§ **Action item A**
In the article about the first rafting trip after the Condit Dam breaching, how tall was the dam?
§ **Action item B**
Say whether each statement agrees with the article about the rafting trip on the White Salmon River, giving yes or no and quoting the deciding words: (i) Zoller graduated from Columbia River High School in 1982. (ii) The group went down the river in four rafts. (iii) Zoller had to drag the raft through shallow water three times on Wednesday.
§ **Action item C**
Carry on the article about the rafting trip down the White Salmon River after the Condit Dam breaching, starting after its final sentence.

Rafting guide makes first river trip after Condit Dam breaching
Here's a view of the mouth of the White Salmon River from the state Highway 14 bridge on Wednesday afternoon.
By Allen Thomas
Columbian Sports Reporter
Originally published November 2, 2011 at 7:01 p.m., updated November 2, 2011 at 8:57 p.m.
UNDERWOOD — The lower White Salmon River is laced with woody debris that “look like shish kebabs facing upstream ready to spear you,’’ said the rafting guide who on Wednesday made the first trip down the stream since the breaching of Condit Dam.
“They are scary looking,’’ said Mark Zoller, owner of Zoller’s Outdoor Odysseys, a rafting company based in BZ Corner. “They are a kayaker’s nightmare.’’
Zoller, 47, is a Hazel Dell native and 1982 Columbia River High School graduate. His company is the largest of the commercial rafting outfits on the White Salmon.
He was hired to go down the river as part of a study of siltation following last Wednesday’s breaching of the 125-foot-tall dam 3.3 miles up the river.
Zoller and 12 others, using three rafts and a kayak, put in Wednesday morning about .75-mile downstream of the Condit site. They took out at the mouth of the river at Underwood.
“How the debris sits in the river is crazy,’’ Zoller said. “There are logs everywhere. It looks like they floated down, hit the sandy bottom, wedged in, got cemented in place for now, and are sticking upstream. It’s a huge danger.’’
Zoller said the river is changing daily.
“Yesterday, there was an island at the mouth of the river. It’s gone today.’’
The river is 4 inches deep in many places. Four times on Wednesday Zoller had to get out of the raft and drag it through water less than 2 inches deep.

§ **Stored data**
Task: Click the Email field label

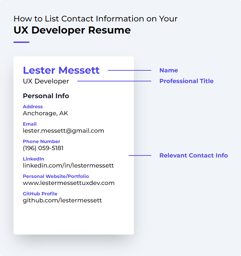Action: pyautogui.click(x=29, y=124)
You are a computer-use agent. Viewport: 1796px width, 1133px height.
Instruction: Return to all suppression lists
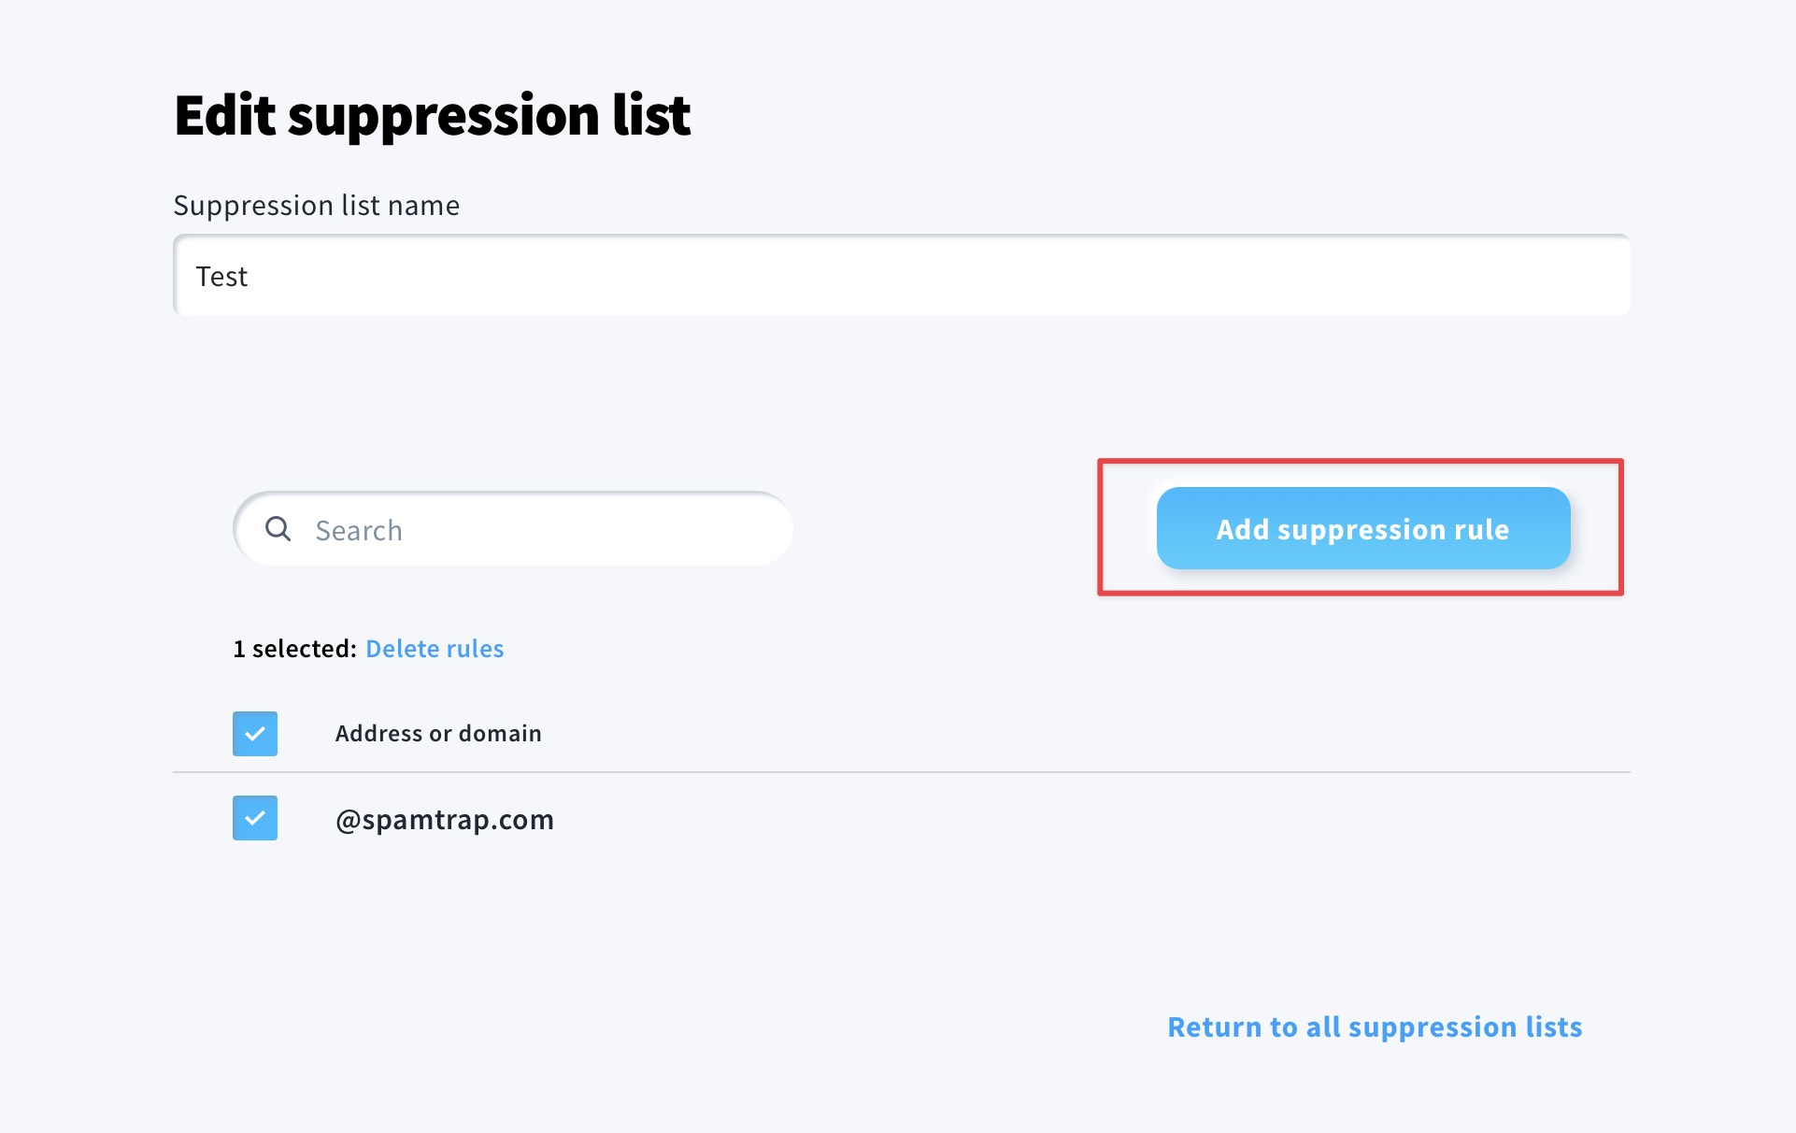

§ **Exercise answer A**
125 feet.

§ **Exercise answer B**
(i) Yes: "Hazel Dell native and 1982 Columbia River High School graduate."
(ii) No: "using three rafts and a kayak."
(iii) No: "Four times on Wednesday Zoller had to get out of the raft and drag it through water less than 2 inches deep."

§ **Exercise answer C**
“The river is moving fast,’’ he said. “An engineer explained to me the math, but all the particles in the water make the river flow faster than normal.’’
Rafts normally don’t move fast in 4 inches of flow, but they did on Wednesday, he added.
The material on the river bottom is an intermittent mix of mud, sand and gravel. Zoller said he was surprised at the amount of gravel.
At spots, the shoreline could be walked with ease. Elsewhere, the rafters sunk to their knees in the muck.
The river downstream of Condit is closed to rafting and fishing. PacifiCorp, operator of the Condit Dam, issued a statement on Tuesday reiterating the danger of the White Salmon River.
“It’s such a quick-changing environment,’’ Zoller said. “People could see something on YouTube and think it’s OK to get on the river and then really get themselves screwed up.’’
Zoller noted the regular BZ Corner reach of the river is open for rafting.
Commercial trips for the former Northwestern Lake reach and downstream of Condit must wait until the entire dam and coffer dam have been removed, perhaps by late summer 2012, he said.
“People will have to be patient and give the river time to clear itself and the contractors time to remove the dam,’’ Zoller said.